O ministro da Economia, Paulo Guedes, disse em Nova York, em entrevista à TV Bloomberg, que uma das consequências imediatas da guerra na Ucrânia pode ser pressões inflacionárias mundiais em alimentos, grãos, fertilizantes e energia.

Perguntado sobre a posição "neutra" de Jair Bolsonaro sobre o conflito militar, Guedes afirmou que o Brasil votou duas vezes no Conselho de Segurança das Nações Unidas condenando a guerra e votará novamente assim. "Queremos que o conflito se resolva de forma pacífica o mais rápido possível."

"Estamos apenas começando a nos recuperar da pandemia. Não é bom para o mundo", disse, ao falar dos impactos inflacionários do conflito para a economia mundial.

Guedes afirmou que a economia mundial passa por um processo sincronizado de desaceleração do crescimento, enquanto a inflação está subindo em vários países. As consequências da guerra só podem agravar esses efeitos.

Já o Brasil está "fora de sintonia" com a economia mundial, pois está crescendo. "O Brasil está na outra direção", afirmou o ministro, para quem o País está em transição de uma economia guiada pelo Estado para uma gerida pelo mercado.

"Até o fim do ano teremos US$ 200 bilhões em compromissos de investimento, em contratos já assinados de investimentos privados."

Guedes citou investimentos em portos, concessões de rodovias e setor elétrico — afirmou ser equivalente a "dois Planos Marshall", que reconstruiu a Europa no pós-Segunda Guerra.

Inflação

"A inflação no Brasil pode ser ainda menor que a dos Estados Unidos este ano", afirmou Guedes. "A inflação pode cair de 10% para a casa dos 5% e o Brasil pode surpreender no crescimento pelo lado positivo", afirmou.

Perguntado sobre a necessidade de um novo programa de crédito este ano, já que a economia está crescendo, Guedes disse que o governo não está imprimindo dinheiro ou expandindo o crédito, mas apenas renovando dinheiro que voltou ao governo.
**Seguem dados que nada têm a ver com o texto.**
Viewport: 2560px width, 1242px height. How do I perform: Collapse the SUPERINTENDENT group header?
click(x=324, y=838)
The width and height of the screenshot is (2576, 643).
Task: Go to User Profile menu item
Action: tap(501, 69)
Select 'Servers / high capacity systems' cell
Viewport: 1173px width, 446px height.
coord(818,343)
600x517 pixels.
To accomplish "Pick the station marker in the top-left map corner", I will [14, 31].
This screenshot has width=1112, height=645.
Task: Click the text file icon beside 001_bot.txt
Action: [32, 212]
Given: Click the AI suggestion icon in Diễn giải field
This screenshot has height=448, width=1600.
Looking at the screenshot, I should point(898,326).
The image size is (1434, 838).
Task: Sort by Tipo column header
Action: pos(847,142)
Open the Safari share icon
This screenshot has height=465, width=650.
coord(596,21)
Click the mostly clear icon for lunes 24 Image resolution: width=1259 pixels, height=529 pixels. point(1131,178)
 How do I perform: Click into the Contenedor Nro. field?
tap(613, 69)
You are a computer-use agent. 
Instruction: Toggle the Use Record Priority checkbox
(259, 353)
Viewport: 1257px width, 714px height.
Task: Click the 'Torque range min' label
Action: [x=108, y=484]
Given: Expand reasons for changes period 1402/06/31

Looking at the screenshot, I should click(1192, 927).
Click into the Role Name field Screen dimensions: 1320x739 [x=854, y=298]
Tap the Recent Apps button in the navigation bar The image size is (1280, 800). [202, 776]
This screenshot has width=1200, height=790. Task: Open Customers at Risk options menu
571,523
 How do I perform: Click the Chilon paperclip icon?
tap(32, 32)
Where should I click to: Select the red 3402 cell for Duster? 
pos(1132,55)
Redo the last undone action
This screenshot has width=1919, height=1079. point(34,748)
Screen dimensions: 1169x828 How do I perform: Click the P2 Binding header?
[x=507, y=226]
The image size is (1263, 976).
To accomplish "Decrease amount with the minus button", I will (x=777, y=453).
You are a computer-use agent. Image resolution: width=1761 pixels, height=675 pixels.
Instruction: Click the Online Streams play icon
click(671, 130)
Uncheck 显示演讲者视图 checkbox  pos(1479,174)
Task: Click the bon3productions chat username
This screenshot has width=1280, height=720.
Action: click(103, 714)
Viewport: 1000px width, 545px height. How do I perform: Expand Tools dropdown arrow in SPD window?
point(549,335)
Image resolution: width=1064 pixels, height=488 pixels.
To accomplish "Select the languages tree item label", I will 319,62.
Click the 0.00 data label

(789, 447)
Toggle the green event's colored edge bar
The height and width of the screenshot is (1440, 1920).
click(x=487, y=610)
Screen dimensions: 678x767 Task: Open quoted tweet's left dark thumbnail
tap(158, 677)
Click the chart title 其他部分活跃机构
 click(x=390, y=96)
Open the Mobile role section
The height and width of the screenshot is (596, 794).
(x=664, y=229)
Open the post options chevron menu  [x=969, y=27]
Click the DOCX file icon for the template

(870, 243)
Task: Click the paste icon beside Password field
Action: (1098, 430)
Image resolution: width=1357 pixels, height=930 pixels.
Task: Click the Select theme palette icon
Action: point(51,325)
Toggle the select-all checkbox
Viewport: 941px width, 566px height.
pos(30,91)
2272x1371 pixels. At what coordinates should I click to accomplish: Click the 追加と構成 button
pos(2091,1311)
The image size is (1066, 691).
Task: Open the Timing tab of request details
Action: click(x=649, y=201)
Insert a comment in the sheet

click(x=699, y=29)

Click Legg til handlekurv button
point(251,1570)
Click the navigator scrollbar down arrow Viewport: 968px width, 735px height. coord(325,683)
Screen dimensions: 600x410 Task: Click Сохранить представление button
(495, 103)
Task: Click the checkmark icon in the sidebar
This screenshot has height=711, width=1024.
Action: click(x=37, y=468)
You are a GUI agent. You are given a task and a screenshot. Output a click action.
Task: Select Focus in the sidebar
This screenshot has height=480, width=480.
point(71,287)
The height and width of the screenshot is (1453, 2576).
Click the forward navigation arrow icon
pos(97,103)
Foi a primeira vez em uma recuperação da economia brasileira que metade dos empréstimos foram para empresas de menor porte e também atingiram os mais vulneráveis, disse o ministro. "A economia voltou de forma forte."

Guedes disse que o Brasil é provavelmente um dos poucos países que está retirando estímulos monetários e fiscais, enquanto outros estão atrasados neste processo. Nesse momento, ele disse que o Federal Reserve (Fed, o banco central americano) e o Banco Central Europeu (BCE) "estão bem atrás da curva", ou seja, ainda vão precisar elevar muito os juros. Por isso, Guedes disse que está bem mais preocupado com a situação nos EUA, onde a inflação está vindo e o Fed "está dormindo no volante".

Sobre as contas públicas, Guedes afirmou que o Brasil reduziu o déficit fiscal de 10% do Produto Interno Bruto (PIB) para zero em um ano. "Nós contraímos a política fiscal durante a recuperação. Não há pressão inflacionária."

Guedes disse ainda que todos os gastos sociais do governo Bolsonaro estão dentro do teto.